Closed GoogleCodeExporter closed 9 years ago
I like the getters/setters and am not worried about whether or not an extension
is going to directly access the map or not (we could make the map private,
too.) I don't like the idea that we have to initialize all of the data writers
and classifiers in the initialize method. If you train on 10M instances (maybe
you are doing something semi-supervised) and test on 1K, then you might find
yourself loading 100 classifiers that are never used for your 1000 test
instances.
One possible name is org.cleartk.classifier.multi.CleartkAnnotator (note
package name). Or org.cleartk.classifier.multi.MultiCleartkAnnotator. Either
way, I think it makes sense to put this code in its own package.

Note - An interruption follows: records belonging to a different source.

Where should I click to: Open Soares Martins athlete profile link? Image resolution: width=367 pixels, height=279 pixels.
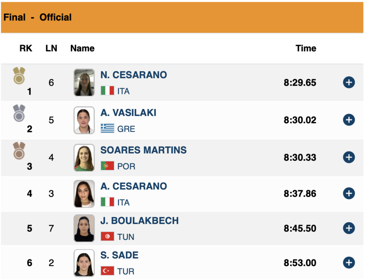(x=143, y=150)
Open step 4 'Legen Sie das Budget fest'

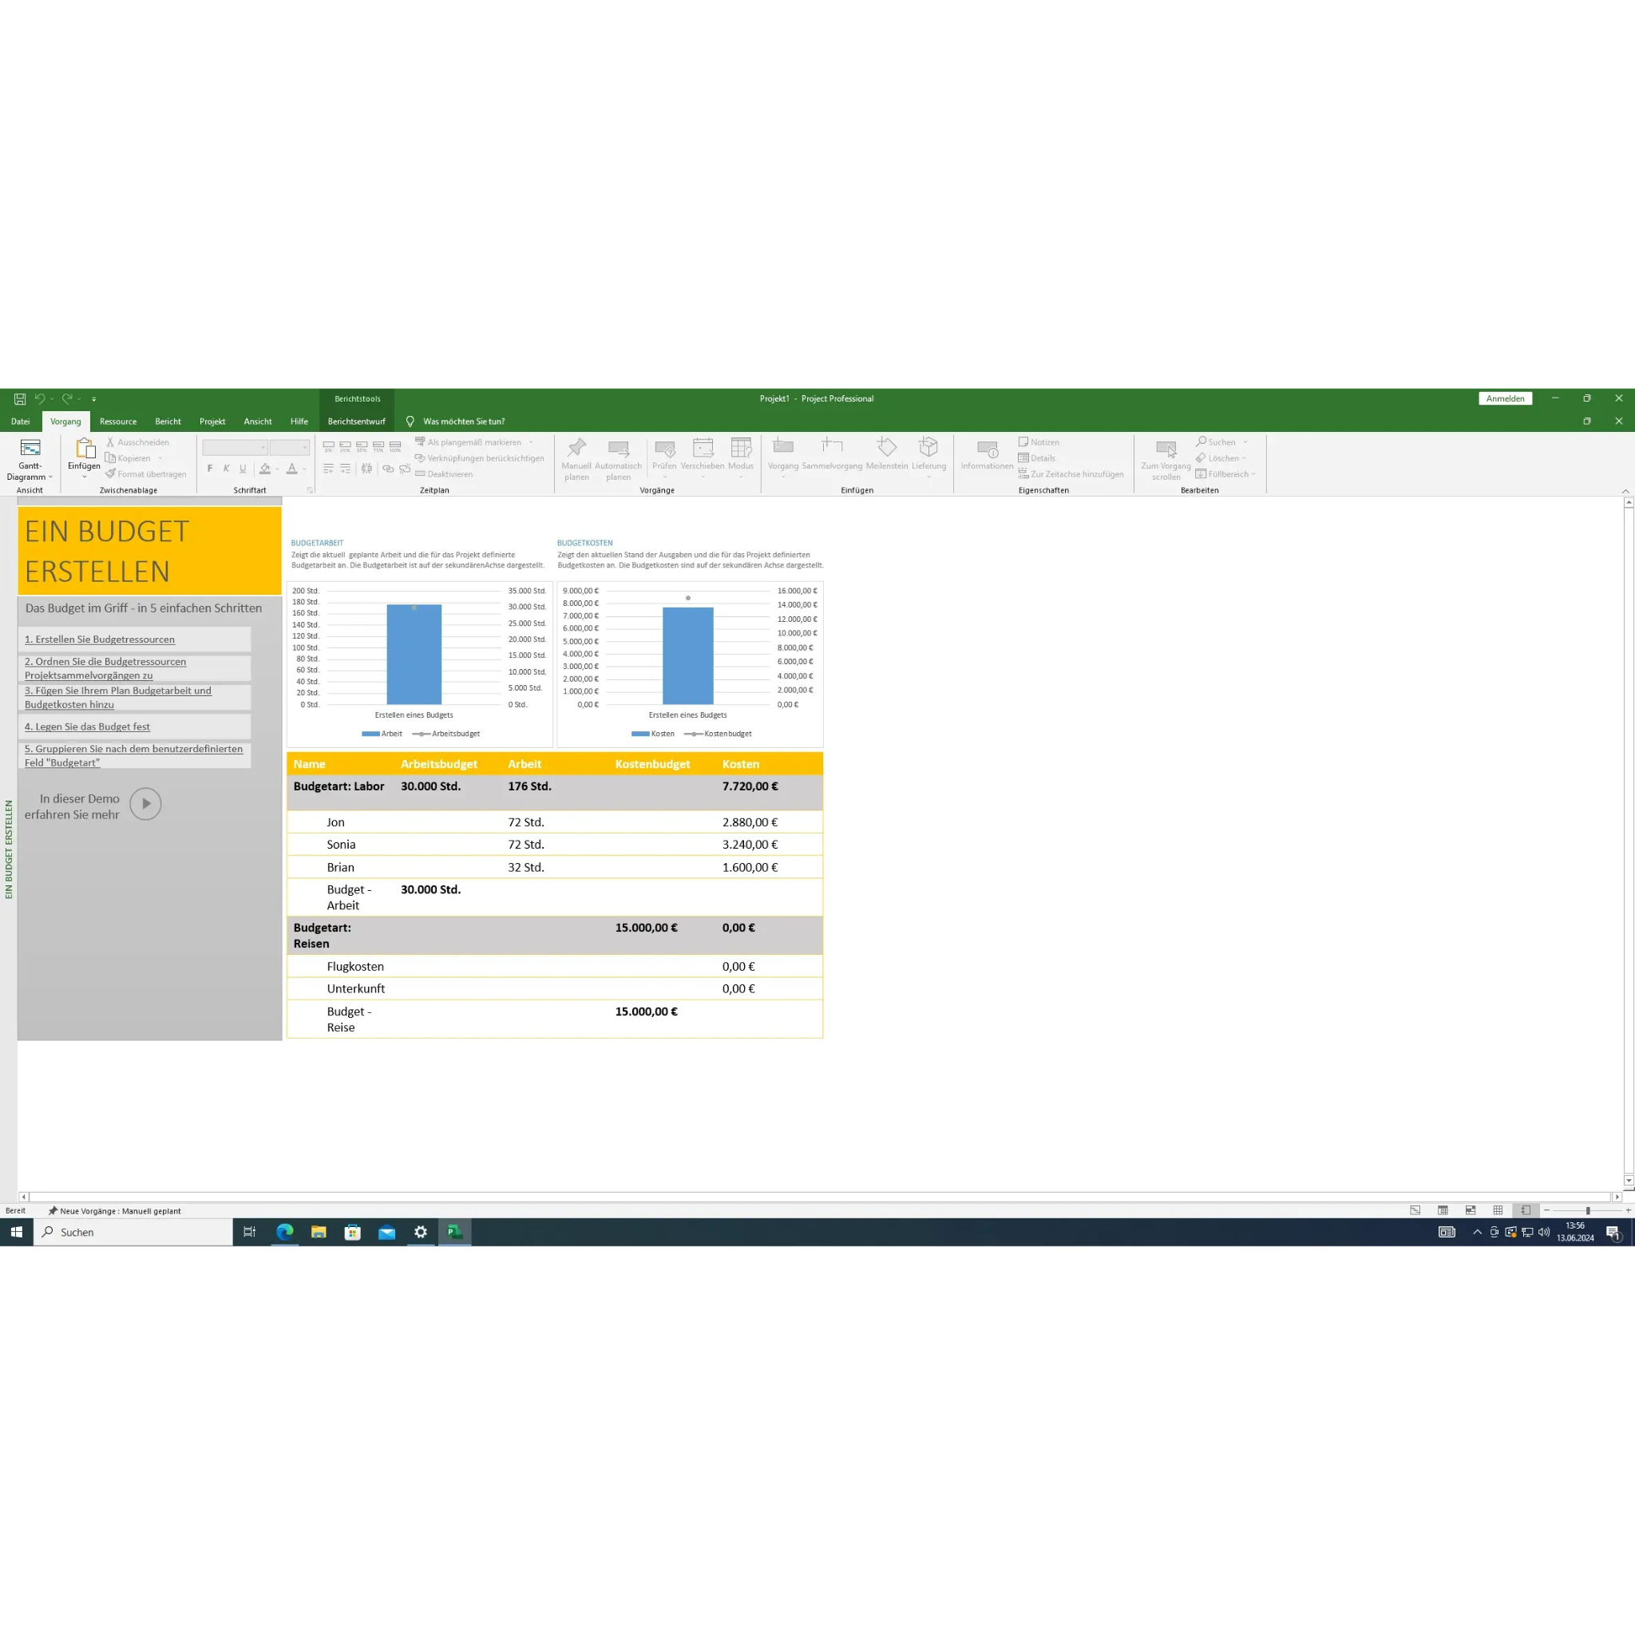click(x=87, y=726)
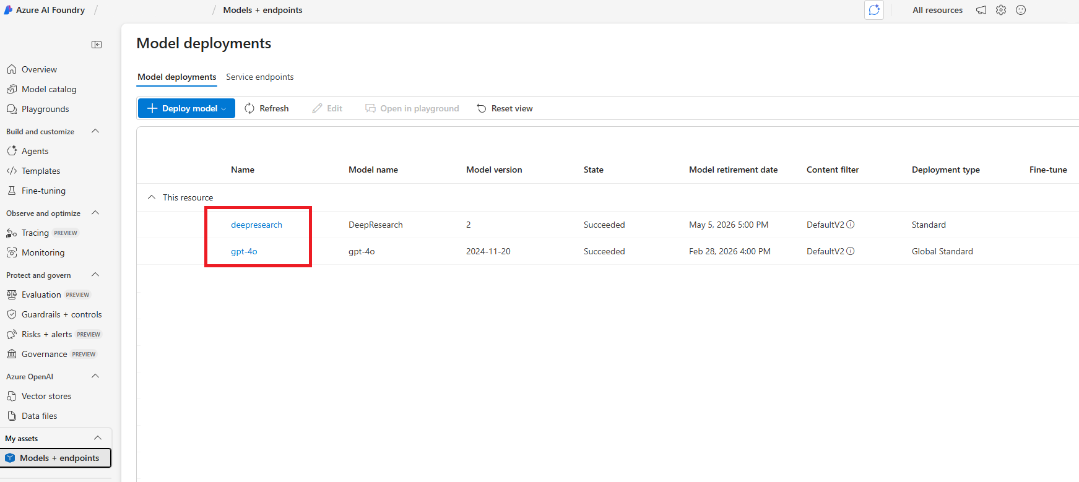Sort by the Model retirement date column
The image size is (1079, 482).
tap(733, 170)
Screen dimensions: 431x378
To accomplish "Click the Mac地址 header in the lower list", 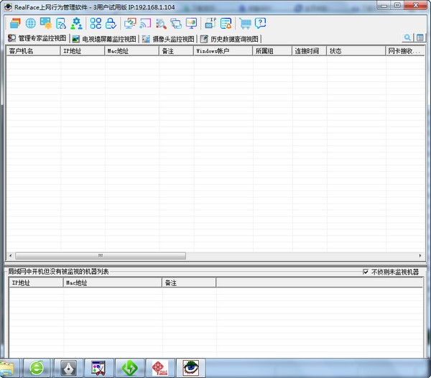I will pos(111,283).
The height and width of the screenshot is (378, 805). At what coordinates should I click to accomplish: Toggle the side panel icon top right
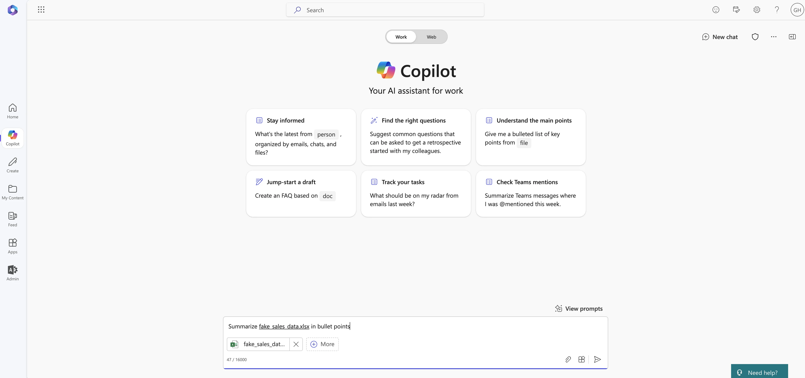(x=792, y=37)
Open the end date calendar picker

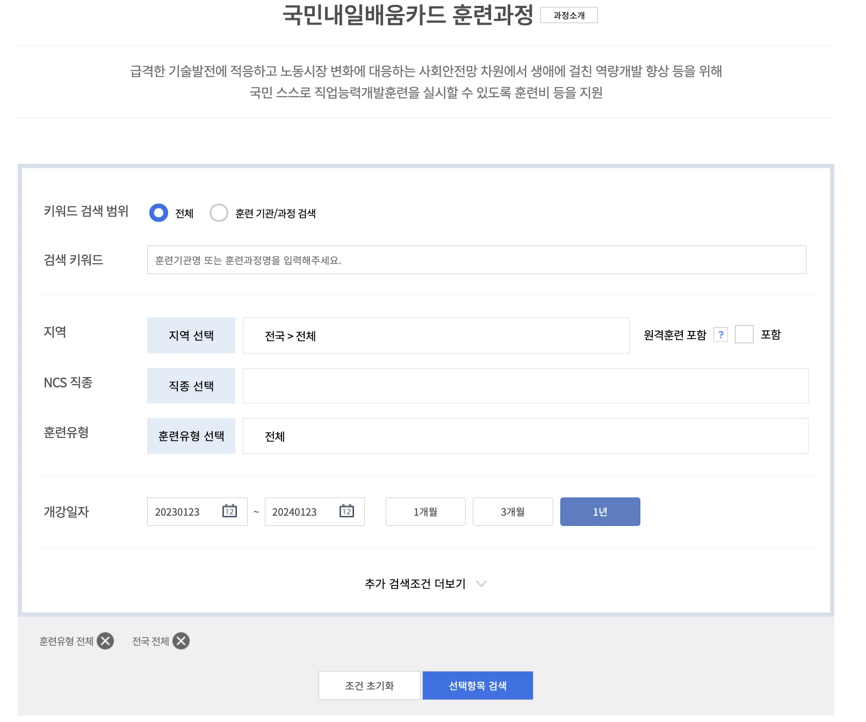pyautogui.click(x=347, y=512)
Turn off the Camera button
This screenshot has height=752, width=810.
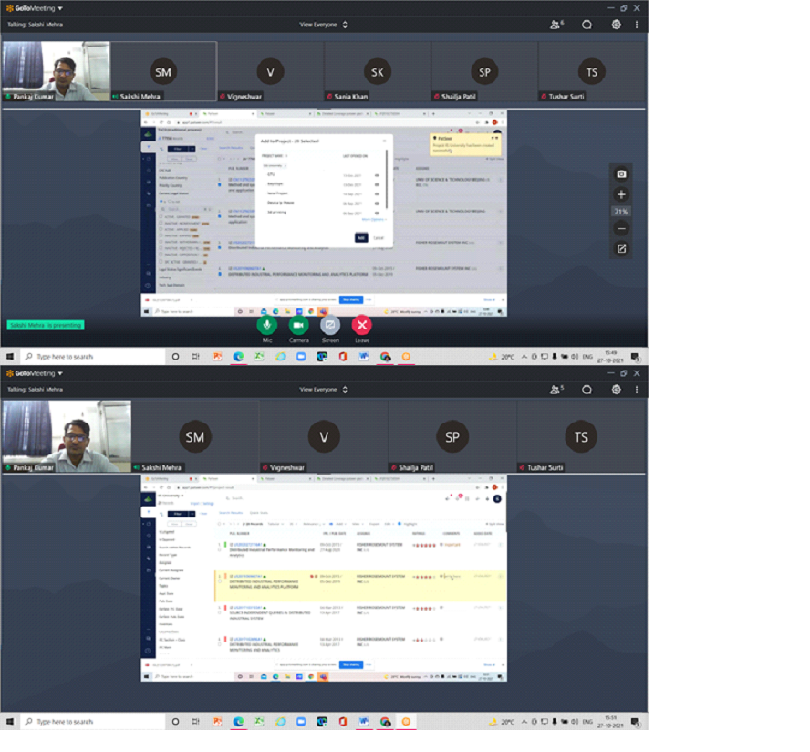click(298, 325)
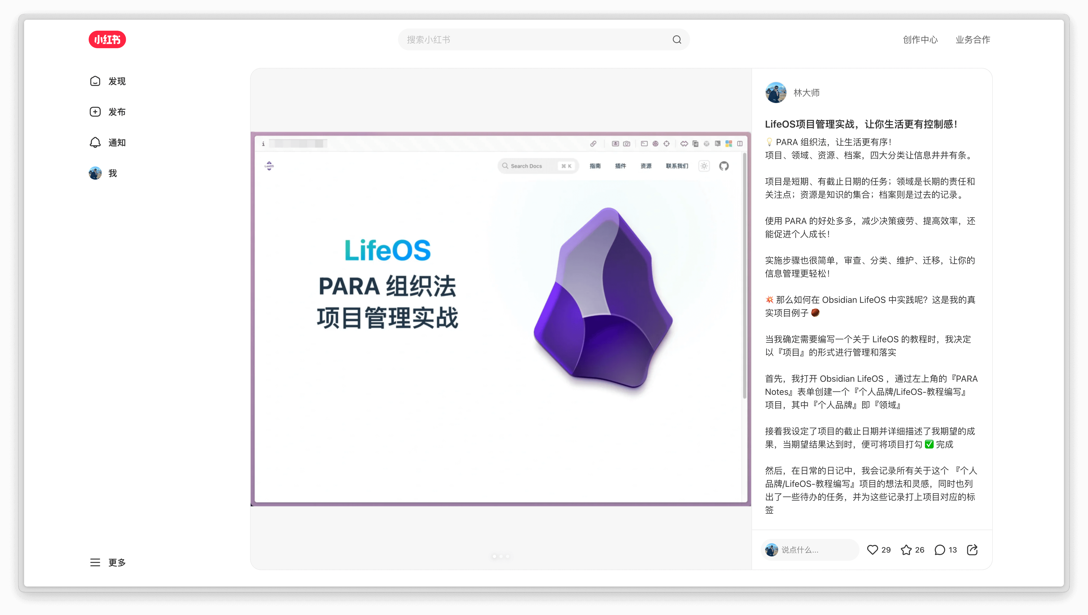Share the post via the share arrow icon

point(972,549)
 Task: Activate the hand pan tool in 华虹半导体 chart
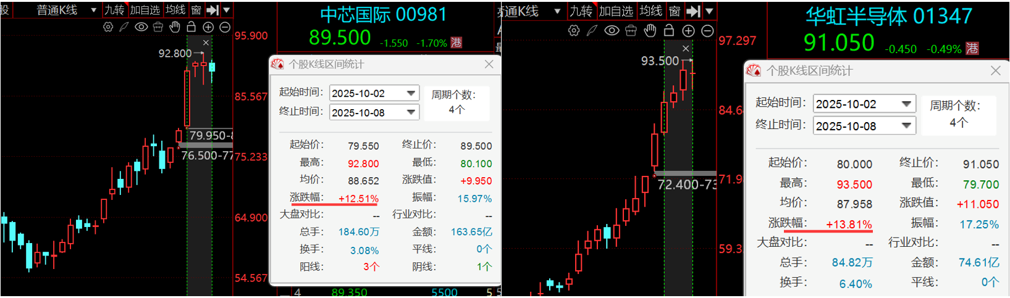click(650, 31)
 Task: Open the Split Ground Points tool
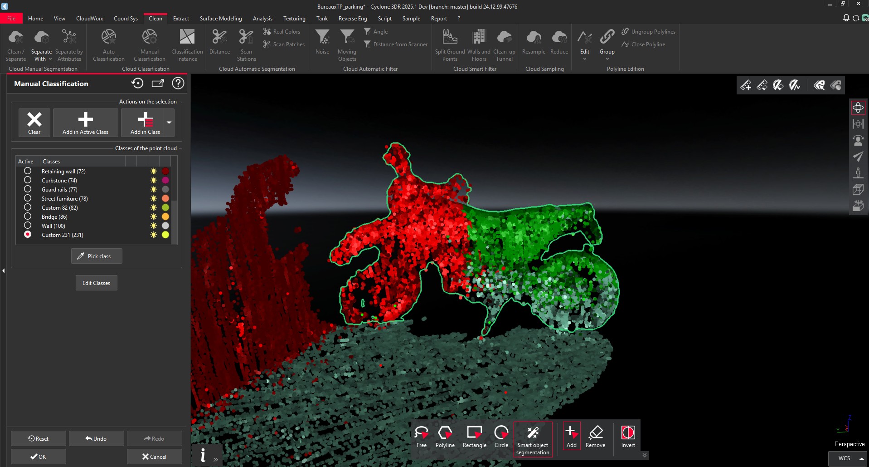(450, 45)
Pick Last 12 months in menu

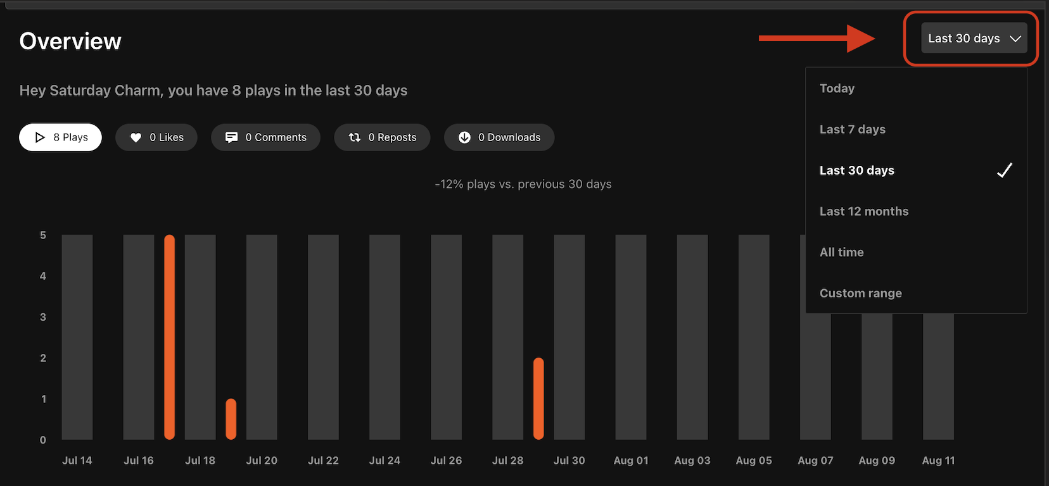(863, 211)
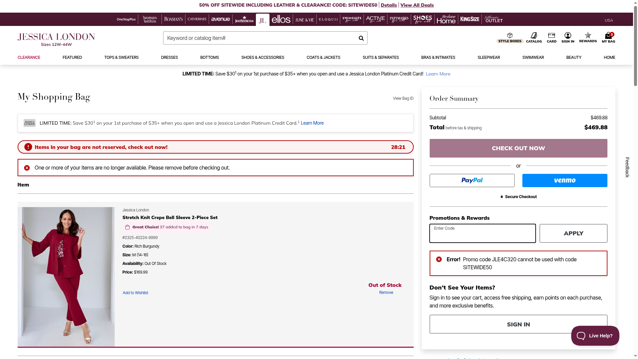Switch to the Ellos brand logo
Screen dimensions: 638x359
pos(281,20)
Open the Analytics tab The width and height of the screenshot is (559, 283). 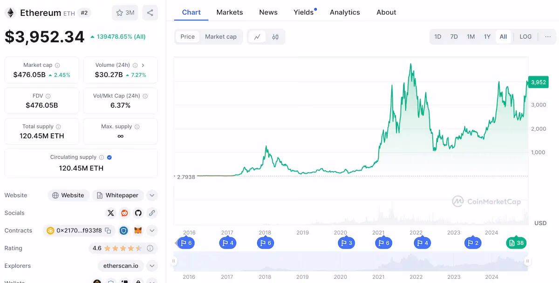click(x=345, y=12)
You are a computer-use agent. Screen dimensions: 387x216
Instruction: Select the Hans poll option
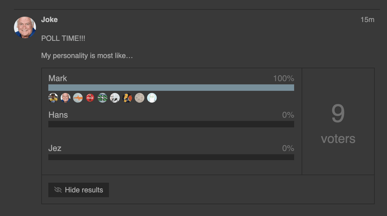(x=58, y=115)
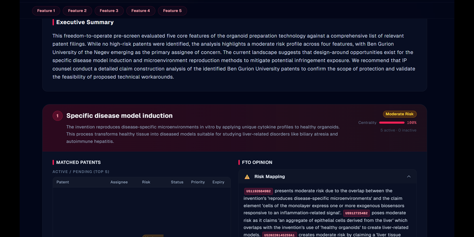Image resolution: width=474 pixels, height=237 pixels.
Task: Collapse the Risk Mapping section
Action: point(409,177)
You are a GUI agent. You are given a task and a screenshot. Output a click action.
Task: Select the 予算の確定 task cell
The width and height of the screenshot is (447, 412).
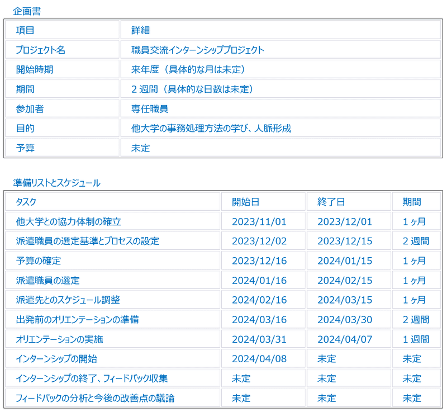(39, 261)
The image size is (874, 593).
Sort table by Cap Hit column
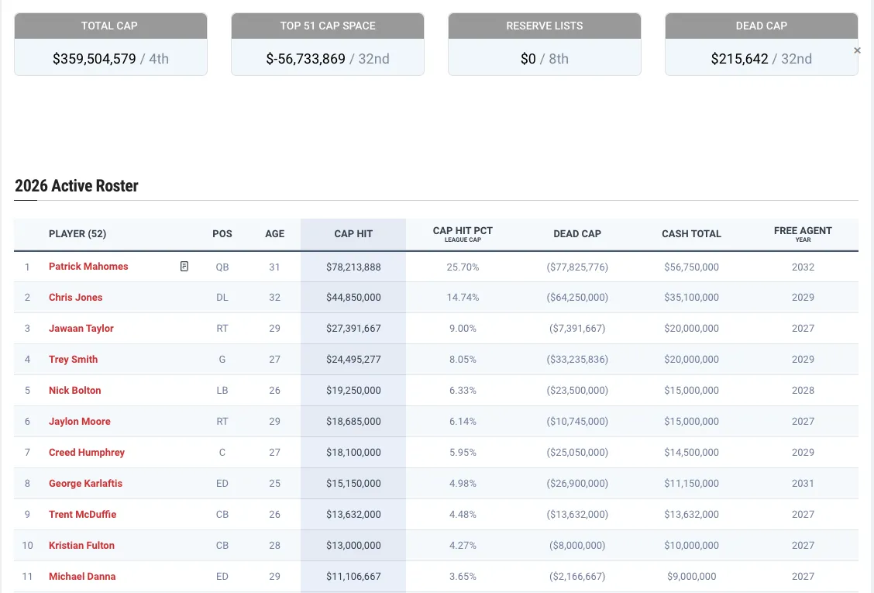click(x=353, y=234)
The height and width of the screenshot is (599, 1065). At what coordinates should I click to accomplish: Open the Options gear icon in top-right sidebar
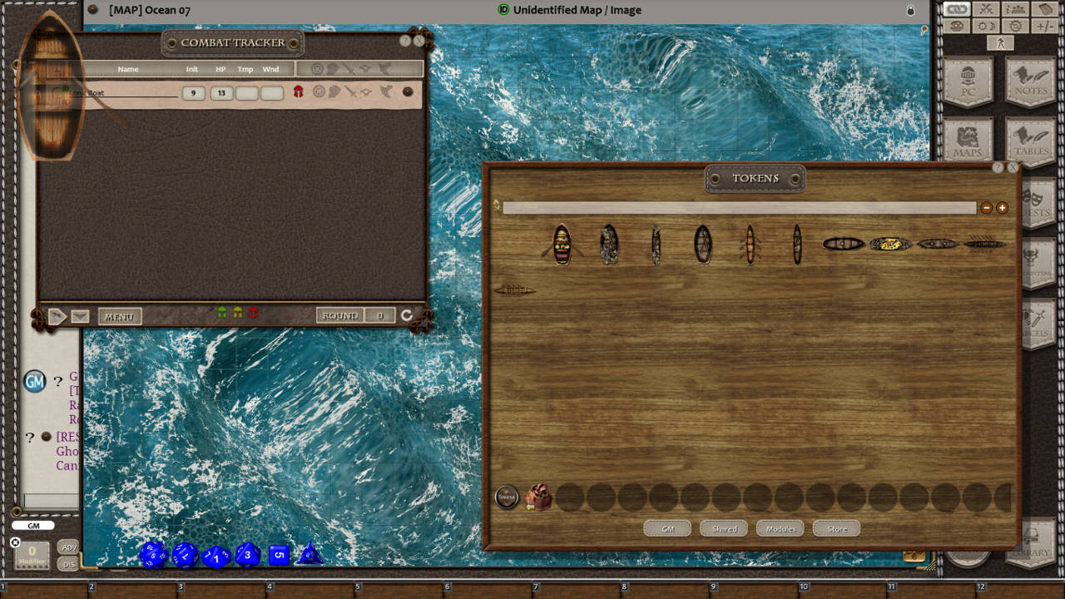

Original comment by phi...@ogren.info
on 3 Feb 2011 at 6:41
I like this package/name combination best
org.cleartk.classifier.multi.MultiCleartkAnnotator so that people don't look at
examples and confuse CleartkAnnotator with this new code.
To do this correctly, it looks like I will probably need to write a new
JarClassifierFactory that accepts a output directory and a name instead of just
a single path variable. Would these companion factories go in
org.cleartk.classifier.multi, org.cleartk.classifer.jar or some new place?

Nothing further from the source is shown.